Projet assez audacieux,Trente tableaux, a toutefois parfois l’air bricolé. Si certaines animations des plus magnifiques s’insèrent parfaitement dans le récit, d’autres donnent l’impression de n’être là que pour combler l’espace. La qualité de plusieurs scènes tournées dans le Nord québécois laisse à désirer, faisant penser à celles que l’on aurait tous pu tourner dans un chalet avec une caméra MiniDv. Recherche-t-on ici une intimité bricolée avec quelques archives familiales? Le résultat ne convainc pas parfaitement. Malgré ces quelques détails Paule Baillargeon tient un pari difficile, celui de raconter elle-même sa vie, tout en nuances. L’essentiel est là et si contrairement à elle, je n’estime pas que toute vie se doit d’être racontée, je suis bien d’accord que la sienne en vaut la peine, et pas simplement parce qu’elle est cinéaste en résidence à l’Office national du film depuis deux ans. Plutôt parce qu’elle a su se battre contre la condition de sa grand-mère, celle de sa mère, la sienne et se bat toujours pour celle de sa fille.

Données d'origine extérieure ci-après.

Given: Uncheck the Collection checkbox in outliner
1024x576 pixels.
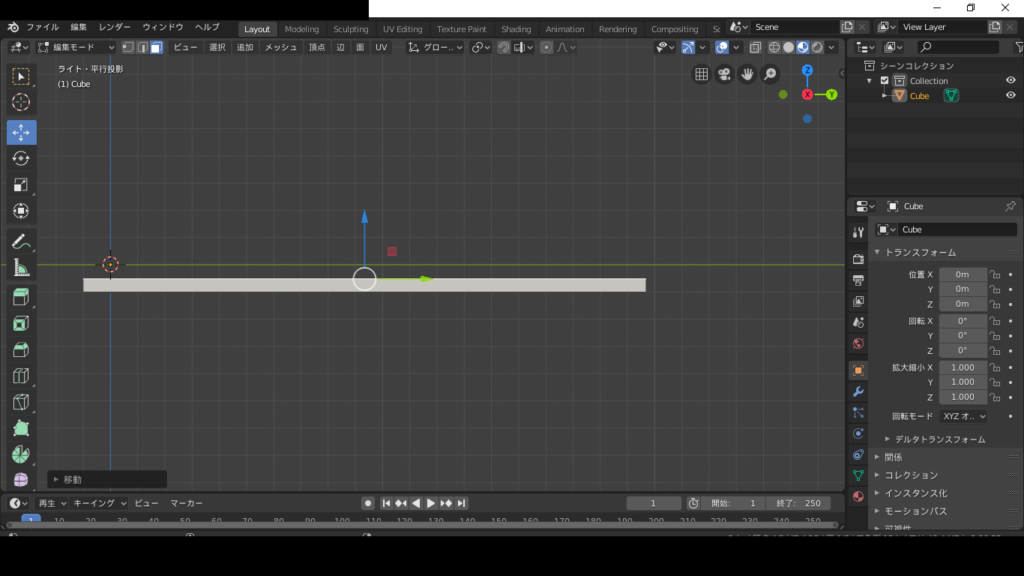Looking at the screenshot, I should [x=885, y=81].
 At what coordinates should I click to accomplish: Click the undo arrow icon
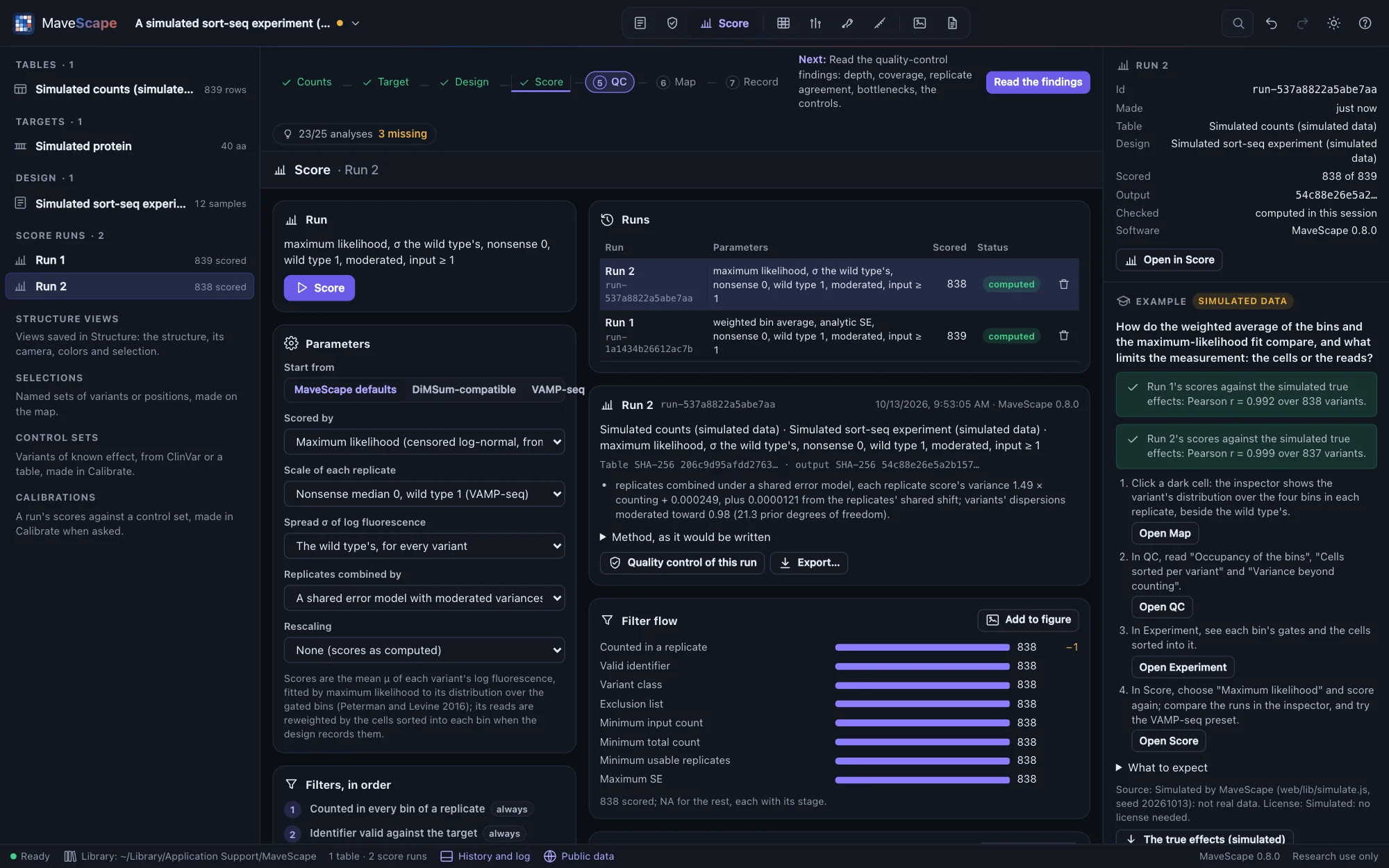pyautogui.click(x=1271, y=23)
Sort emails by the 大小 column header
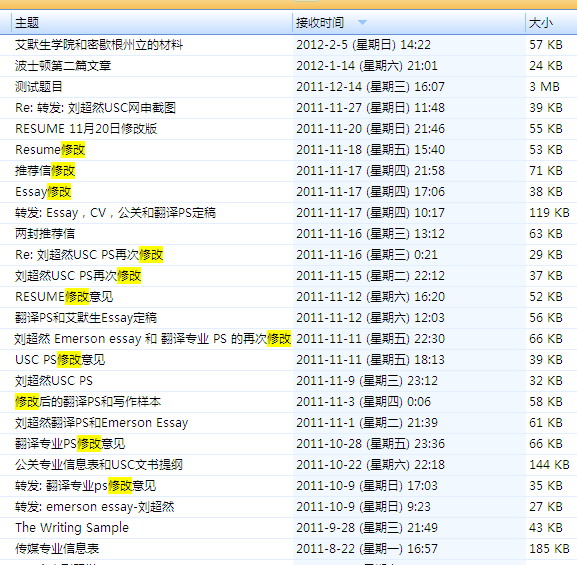This screenshot has width=577, height=565. (551, 23)
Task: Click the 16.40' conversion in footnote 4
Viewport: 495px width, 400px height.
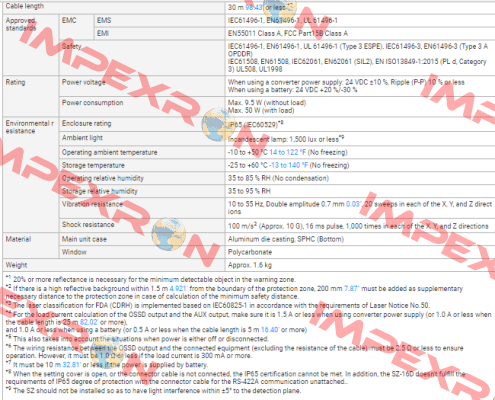Action: pyautogui.click(x=270, y=330)
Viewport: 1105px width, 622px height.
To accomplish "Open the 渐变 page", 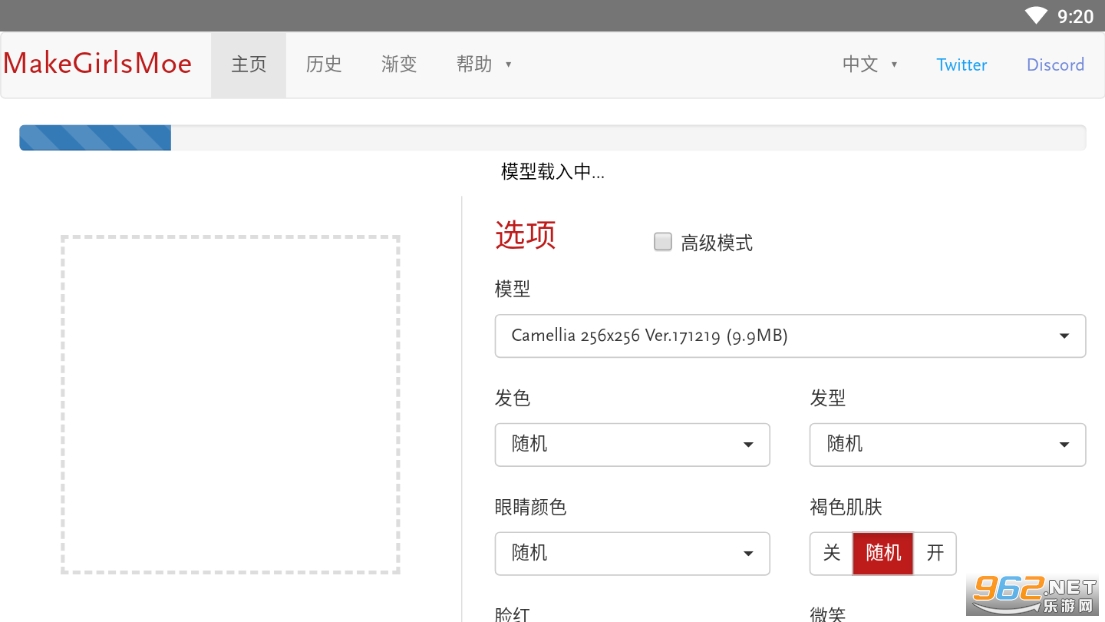I will 398,64.
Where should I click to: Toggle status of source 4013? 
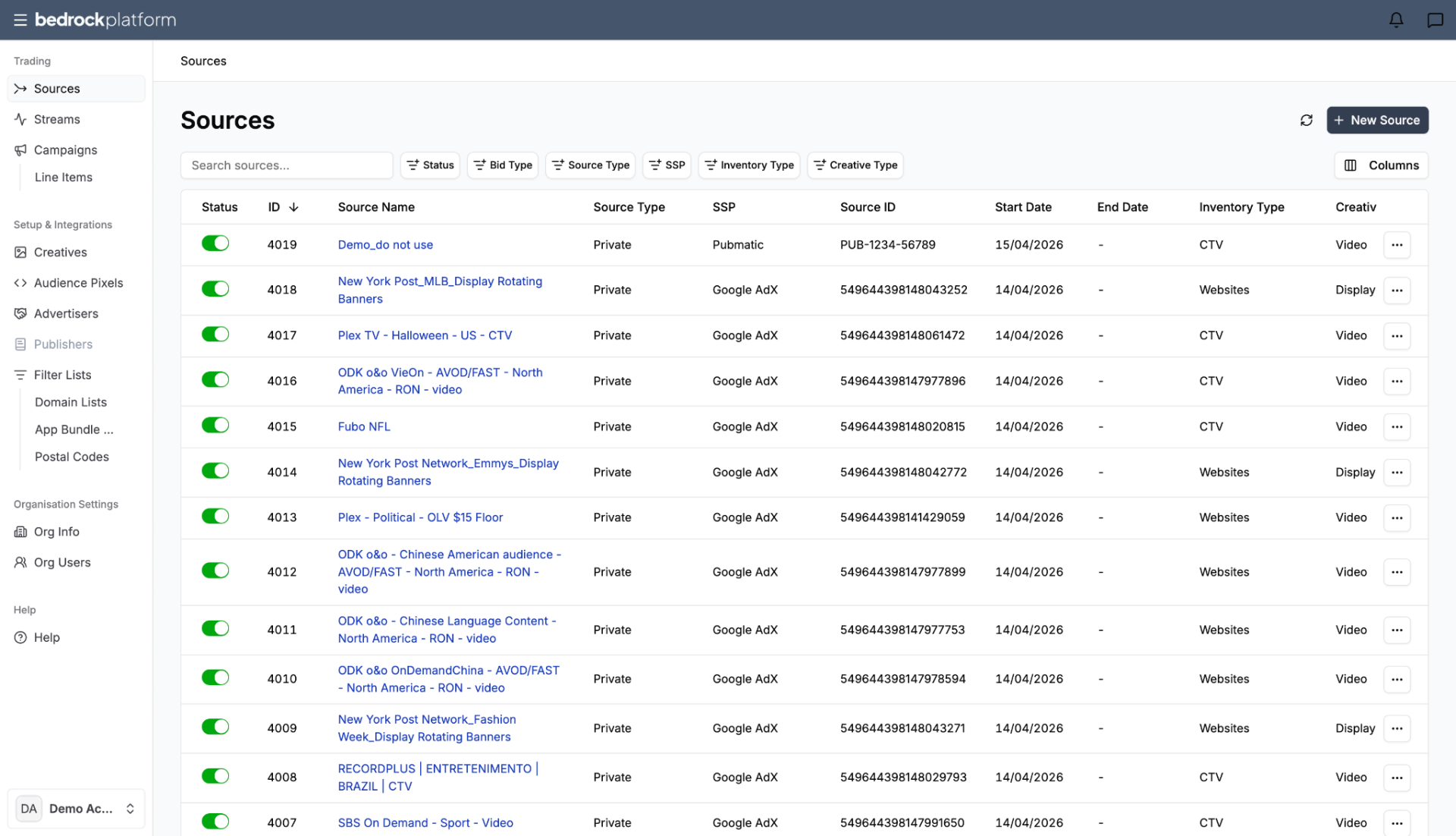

« Je porte ma mère, et je porte symboliquement toutes les femmes. On a fait la révolution parce qu’on était indignées par ce que nos mères vivaient, par le manque de reconnaissance de leur travail acharné dans la maison, 24 heures par jour », explique-t-elle dans une entrevue accordée à Nathalie Bissonnette de la Gazette des femmes.
J’estime que la vie de Paule Baillargeon mérite d’être contée parce qu’elle a su être critique quand il a fallu l’être. Au sens le plus fort du mot. Parce qu’elle a su trouver sa voix dans le milieu hautement masculin qu’est traditionnellement le cinéma.
« J’ai été radicale et ça m’a nui. Pourtant, les hommes radicaux qui assument leur révolte, on les aime. »
Faut le faire quand même, réveiller le féministe qui sommeillait en moi. De l’agacement à l’émerveillement. Il ne faut parfois qu’un rappel ponctuel. Sauf que les rappels à la cause féministe ne possèdent pas tous la même qualité que Trente tableaux.
[Paule Baillargeon 2011, Québec, 81 min, V.O. française, Dist.: ONF]
Trente tableaux de Paule Baillargeon prend l’affiche le 23 mars à l’Excentris.